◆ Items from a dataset
*** Block opens ***

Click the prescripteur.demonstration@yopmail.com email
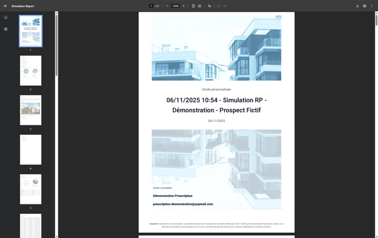The image size is (378, 238). [183, 204]
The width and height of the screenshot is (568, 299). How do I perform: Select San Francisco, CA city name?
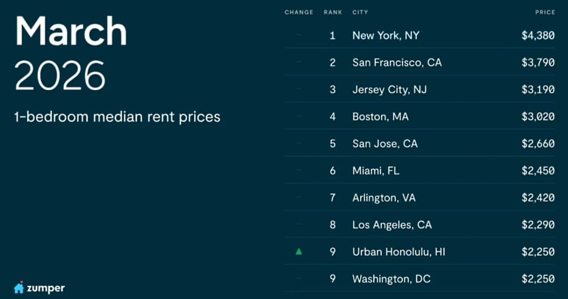pyautogui.click(x=396, y=63)
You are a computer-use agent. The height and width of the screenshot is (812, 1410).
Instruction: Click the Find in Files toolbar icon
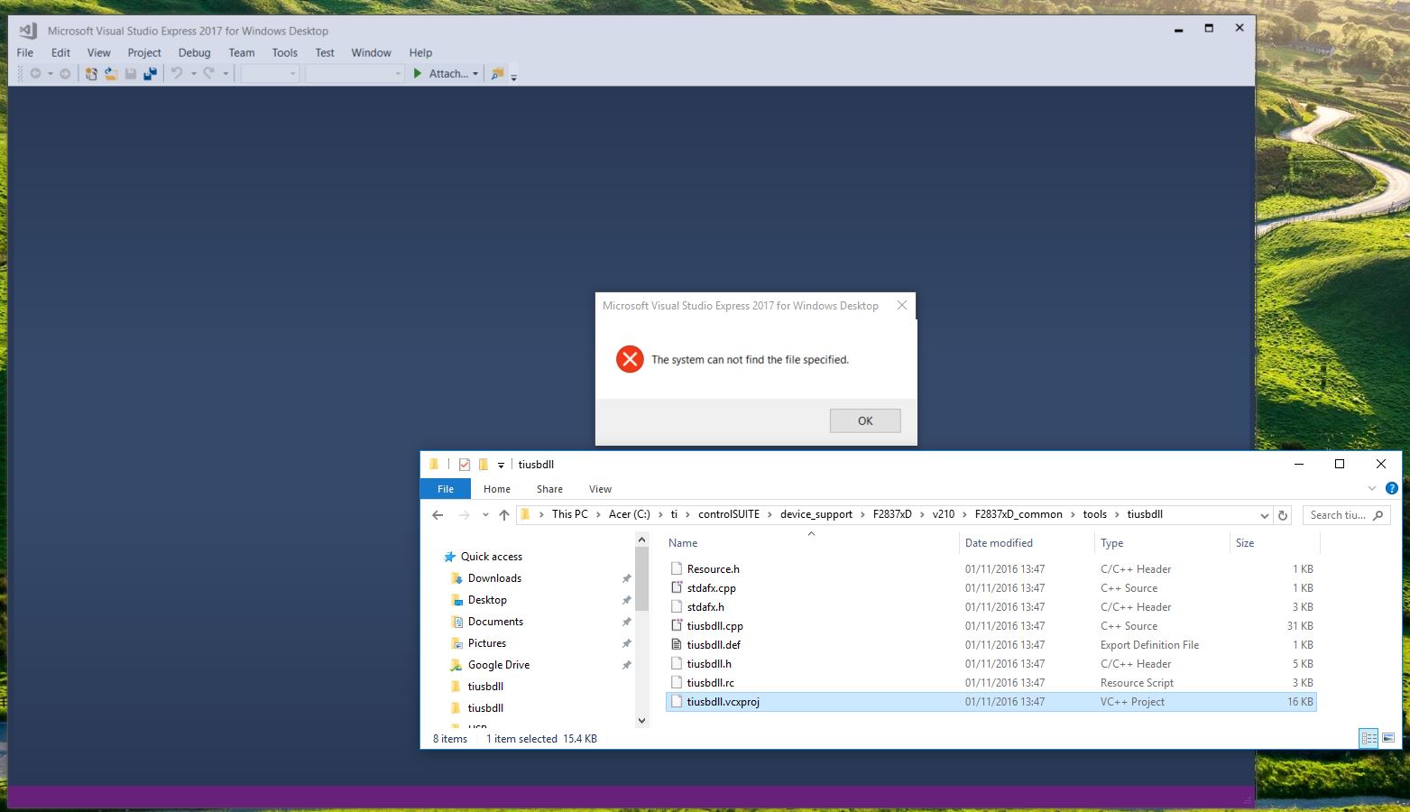pyautogui.click(x=497, y=73)
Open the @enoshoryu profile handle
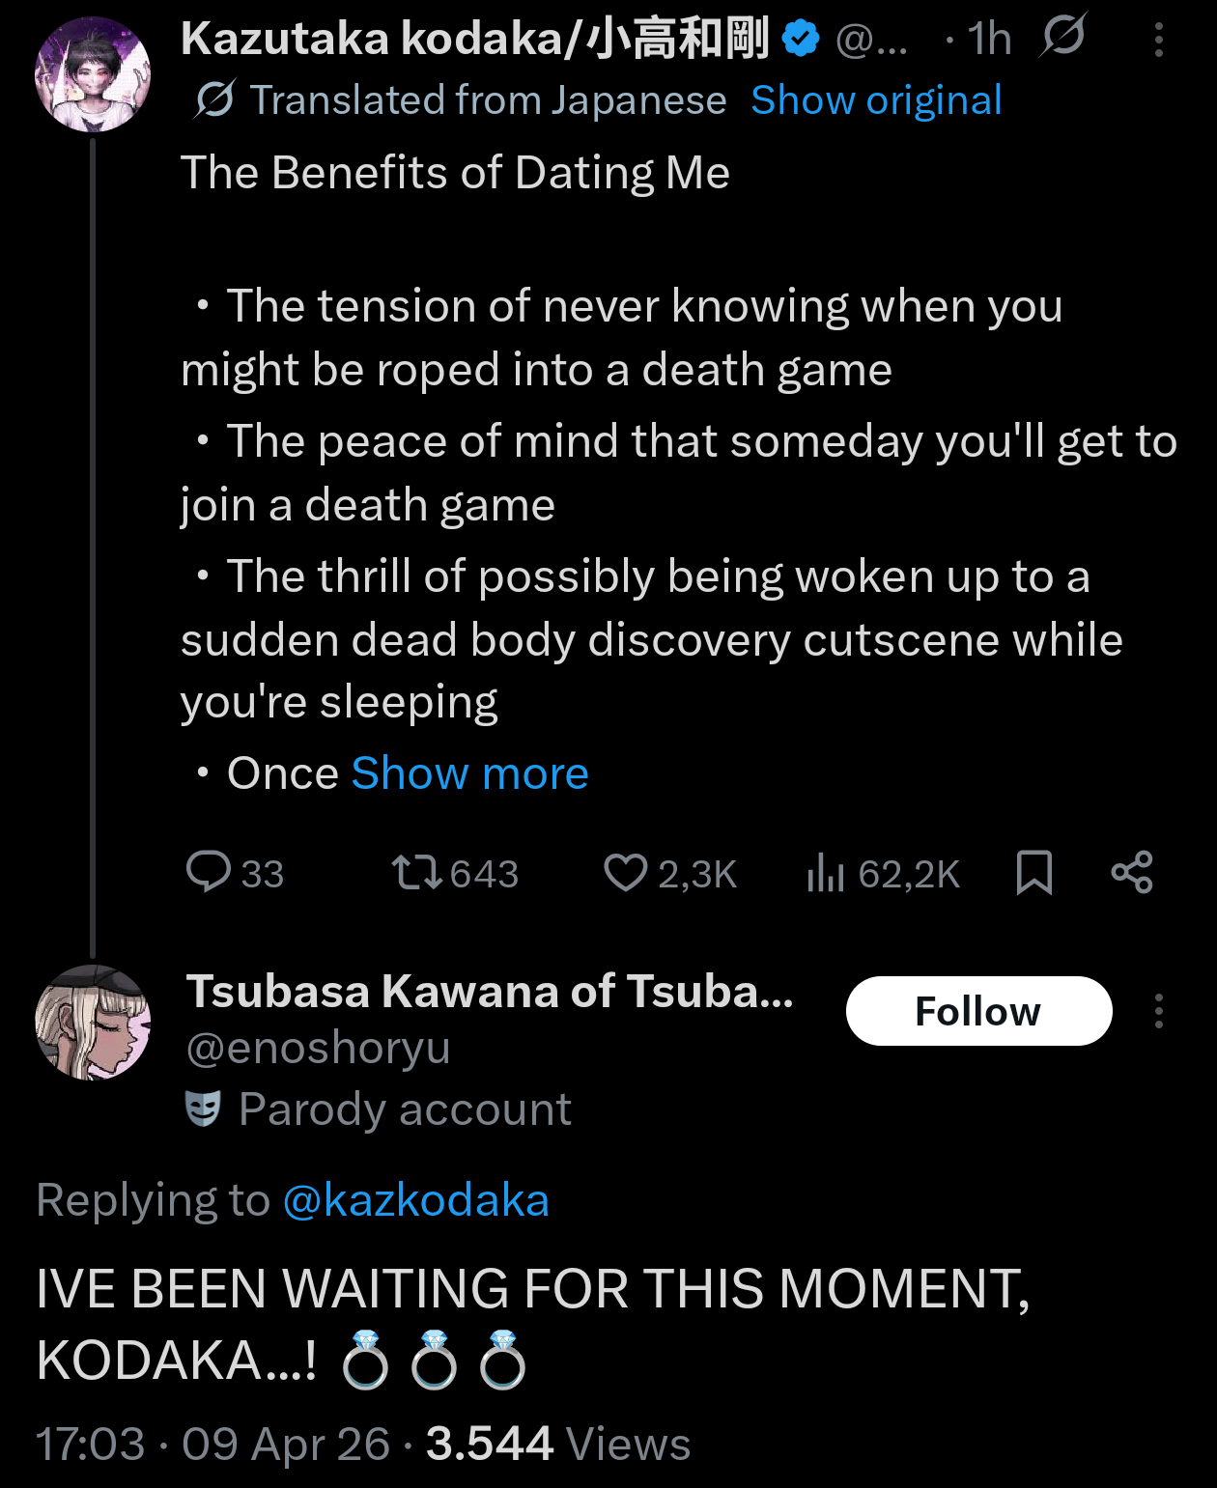1217x1488 pixels. pyautogui.click(x=319, y=1048)
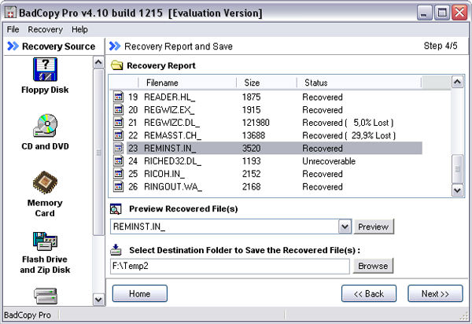Click scroll-down arrow of recovery report list
Image resolution: width=472 pixels, height=324 pixels.
(x=457, y=190)
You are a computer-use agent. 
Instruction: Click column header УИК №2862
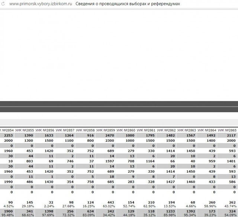tap(166, 130)
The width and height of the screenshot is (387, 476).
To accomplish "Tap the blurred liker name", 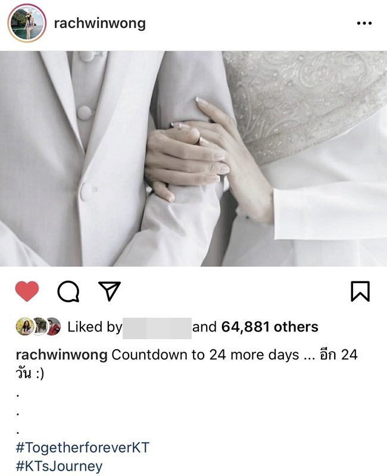I will 157,328.
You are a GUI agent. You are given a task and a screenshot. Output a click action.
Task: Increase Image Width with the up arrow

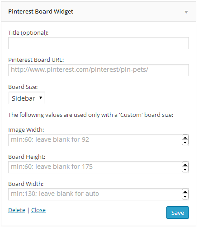point(185,138)
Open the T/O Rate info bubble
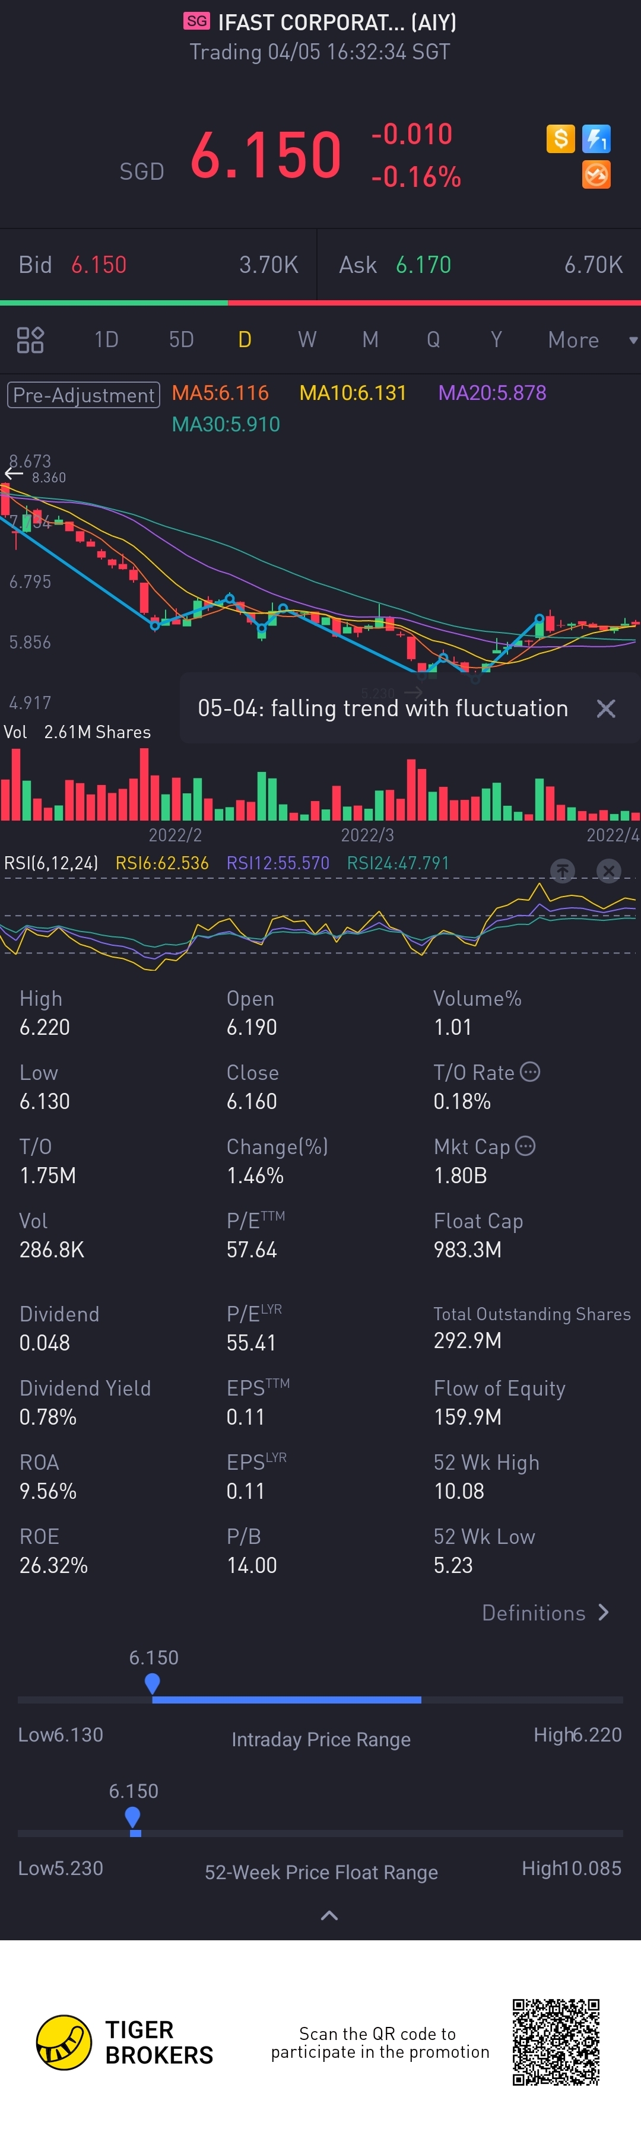Viewport: 641px width, 2145px height. [x=530, y=1072]
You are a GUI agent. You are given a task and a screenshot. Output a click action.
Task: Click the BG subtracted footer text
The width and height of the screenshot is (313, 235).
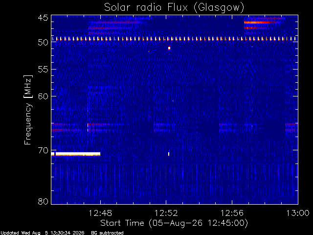[x=107, y=233]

*** Block closes ***

◆ Task to carry out
Show every line of the records above that contains the word "computer".

◆ Final answer
You are a computer-use agent. The height and width of the screenshot is (812, 1410).
You are a computer-use agent. 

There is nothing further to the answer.